Goregress accepts a Candis file from the standard input, performs a multiple (or single) regression on the specified variables and returns the results the results added to the Candis file which is written to the standard output. In particular, it adjusts the a_j and b in the equation

f(x_j) = sum_j a_j*x_j + b

so as to minimize

chisquared = sum_i (sum_j a_j*x_ji + b - f_i)^2

where sum_j is over the independent variables and sum_i is over the sampled values of f and x_j. The command line argument "dep_var_data" is the name of the one-dimensional variable field containing the f_i while "indep_var_data1" is the name of the variable field containing the x_1i data, etc. Any (reasonable) number of "indep_var_data*" fields may be specified and each has the same size and shape as the "dep_var_data" field. Let’s assume that there are ns samples and nv independent variables.

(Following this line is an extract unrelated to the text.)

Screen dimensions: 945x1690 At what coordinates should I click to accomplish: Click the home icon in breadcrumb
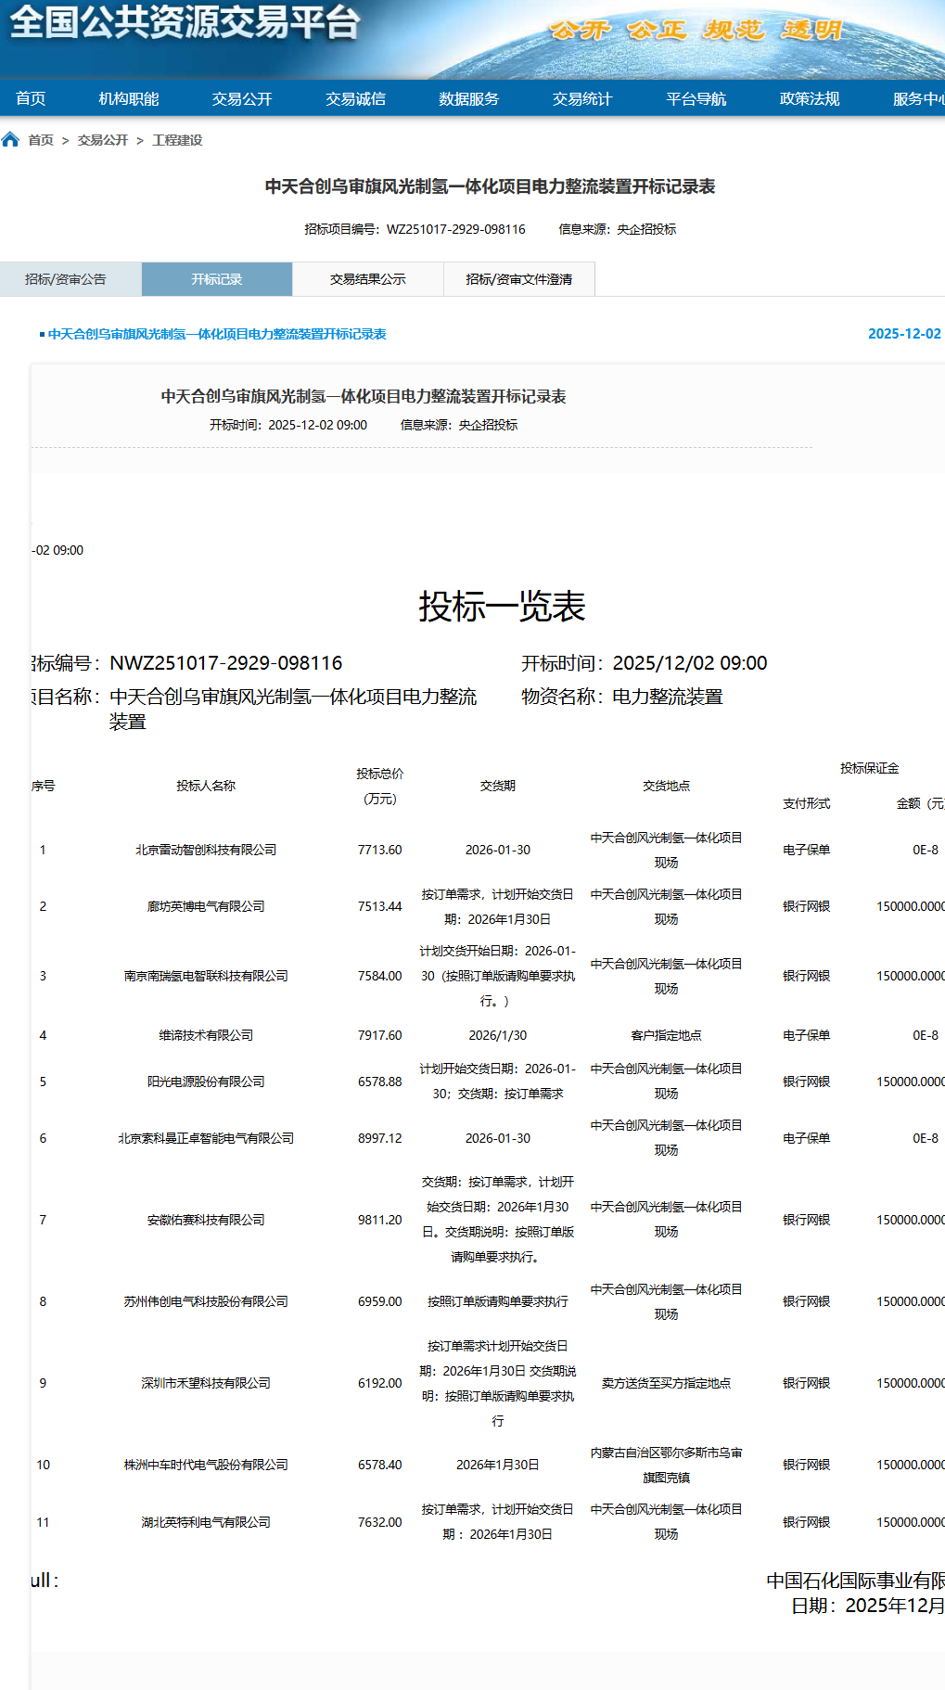tap(10, 140)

The dimensions "iv1" and "iv2" are added to the Candis file. Each of these contain the values 0, 1, 2, 3, ... , nv - 1. In addition, the fields "avals", "bval", "rsq", "F", "xcorrs", and "dep_var_data-fit" are added. The first two are the fitted values of a_j and b. "rsq" the value of R^2, i.e., the percent of variance explained by the fit. "F" is the F statistic, equal to the explained variance over the unexplained variance for ns - 1 degrees of freedom in the numerator and ns - nv degrees of freedom in the denominator. F-test tables yield the probability of the correlation not being null. Finally, "xcorrs" has dimensions iv1 and iv2 and is a table of correlation coefficients between the various independent variables.

If bad data values occur in the input fields, they are ignored and the sample size is reduced accordingly.

BUGS

The names of the new variables might clash with those of existing variables, resulting in the failure of the program.